Now, they have united a team of exceptional dancers to "raise funds that will save lives," Putrov said.
The message is not only for the West and those in Ukraine, but also Russia.
"Some Russians will hear us and will raise their voice... because what's happening is outrageous," he said.
Stars taking the stage include Russia's Natalia Osipova, Argentina's Marianela Nunez and Japan's Fumi Kaneko, all from the Royal Ballet, and France's Mathieu Ganio from the Paris Opera.
Ukraine's Katja Khaniukova, Spain's Aitor Arrieta and the United States' Emma Hawes of the English National Ballet will also perform on the night.
The evening hopes to raise more than £100,000 ($130,000, 120,000 euros) for the Disasters Emergency Committee (DEC) UK charity collective which includes the British Red Cross and is helping victims of the war.
"Is art appropriate in such a horrible circumstance? Of course it is, because it gives hope, it gives inspiration to people," said Putrov.
Loaded with symbolism
The Ukrainian national anthem will open the evening, which will close with "The Triumph of Love" from the ballet "Raymonda", with music by Russia's Alexander Glazunov.
In between there will be 13 symbolism-laden choreographies such as "No Man's Land" by Liam Scarlett, "Lacrimosa" by Gyula Pandi and "Ashes" by Jason Kittelberger.
Russian composers including Tchaikovsky and Rachmaninoff will also be played.
"Russian culture doesn't have anything to do with (president Vladimir) Putin, and equally Putin has nothing to do with Russian culture," said Putrov.
Osipova, one of the most famous Russian dancers outside her country, declined to be interviewed.
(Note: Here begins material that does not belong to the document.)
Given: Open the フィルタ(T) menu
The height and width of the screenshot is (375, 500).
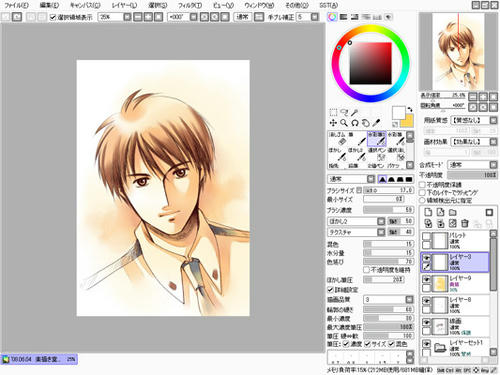Looking at the screenshot, I should (x=190, y=5).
But her presence "signifies that Russia doesn't equal aggression", said Putrov.
Cuba's Javier Torres of the Northern Ballet will perform "The Death of a Swan" by Camille Saint-Saens.
The piece is about a paraplegic who loses one of his limbs and "represents fighting for what you have lost," Torres told AFP.
"It talks about fighting to the end and that's how I wanted to interpret it," he said, thinking of "people who try to resist what happens to them," like the Ukrainians mired in war or the Cubans who have suffered under decades of US sanctions and embargoes, and "even by the Russians" in Soviet times.
"I have that pain, I have that anguish that every Cuban who lives outside of Cuba has, because we know the needs that are experienced there," he said.
He said he has not previously mixed art with politics, but Saturday's gala is "a humanitarian duty as a dancer, as a human rights defender, first as a person and then as an artist".